Jeptoo did not take the lead until she was near the 17-mile mark. As she approached the 30-kilometer mark, she found herself in a close race with fellow Kenyan native, Jemima Sumgong Jelegat. Spectators watched closely as the two women ran side-by-side in what was shaping up to be another exciting finish.

Jeptoo, however, got stronger as the race progressed and pulled away, at one point building a seven-second lead over Sumgong Jelegat during the final few miles.

“I was feeling strong,” she said. “I had confidence and energy to go.”

It was a very emotional victory for Jeptoo as she was overwhelmed with tiredness and joy, at one point falling to her knees and dropping her head to the ground. Immediately after she crossed the finish line, she went to hug her coach and the rest of her team waiting to congratulate her.

When asked if the second place finish in 2012 was a motivating factor in her victory, Jeptoo said it played some part.

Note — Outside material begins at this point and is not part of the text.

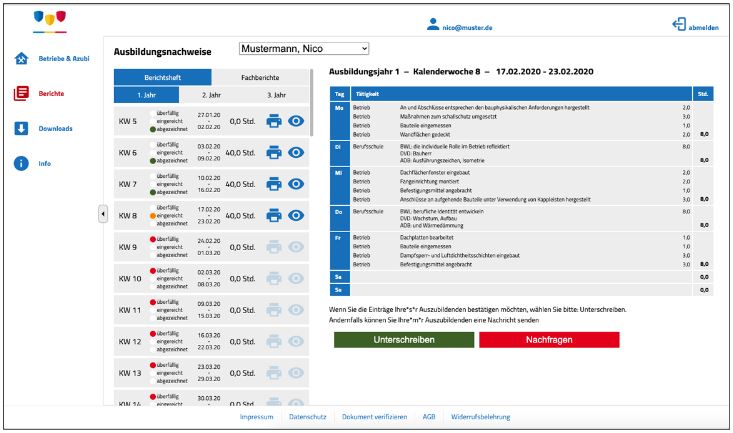
Task: Click the abmelden logout icon
Action: pos(679,24)

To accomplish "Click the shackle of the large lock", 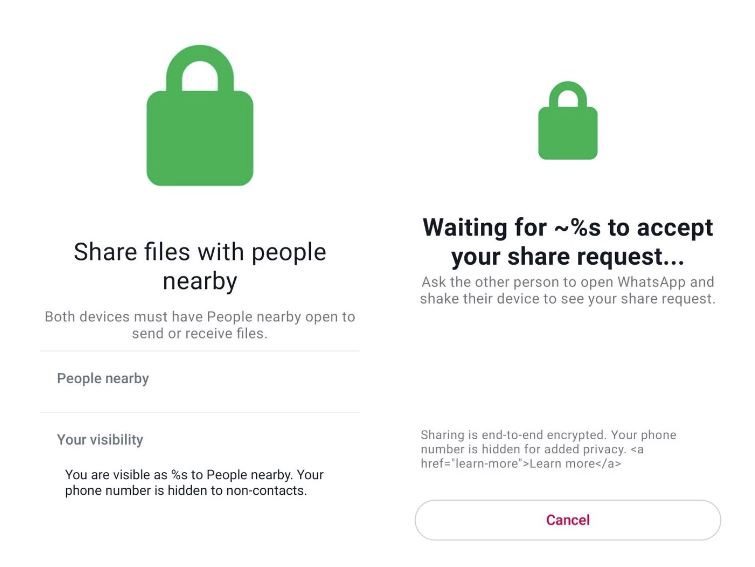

“Last year I was maybe not ready,” Jeptoo said. But this year I was very ready. This year I was with my friends so I knew everyone was strong. My colleague Jemima trained with me, so I know Jemima.”

Joining Jeptoo at the post-race conference was runner-up Sumgong Jelegat and third place finisher Maria Konovalova of Russia.

Despite not winning the race, Sumgong Jelegat and Konovalova said they were both satisfied with their performances on Sunday.

“For me I’m very happy,”Sumgong Jelegat said. “Today’s race was very good for me. I’m not disappointed. I’m very happy about it. Very satisfied.”

Video
Rita Jeptoo won the 2013 Boston Marathon just more than an hour before the terrorist attacks. Read what some Chicago runners experienced in Boston.

 

Konovalova, 39, who was the oldest runner in the Women’s elite race and a thyroid cancer survivor, also set a personal record with a time of 2:22:46, shattering the previous record she set at the Chicago Marathon in 2010, by one minute and four seconds.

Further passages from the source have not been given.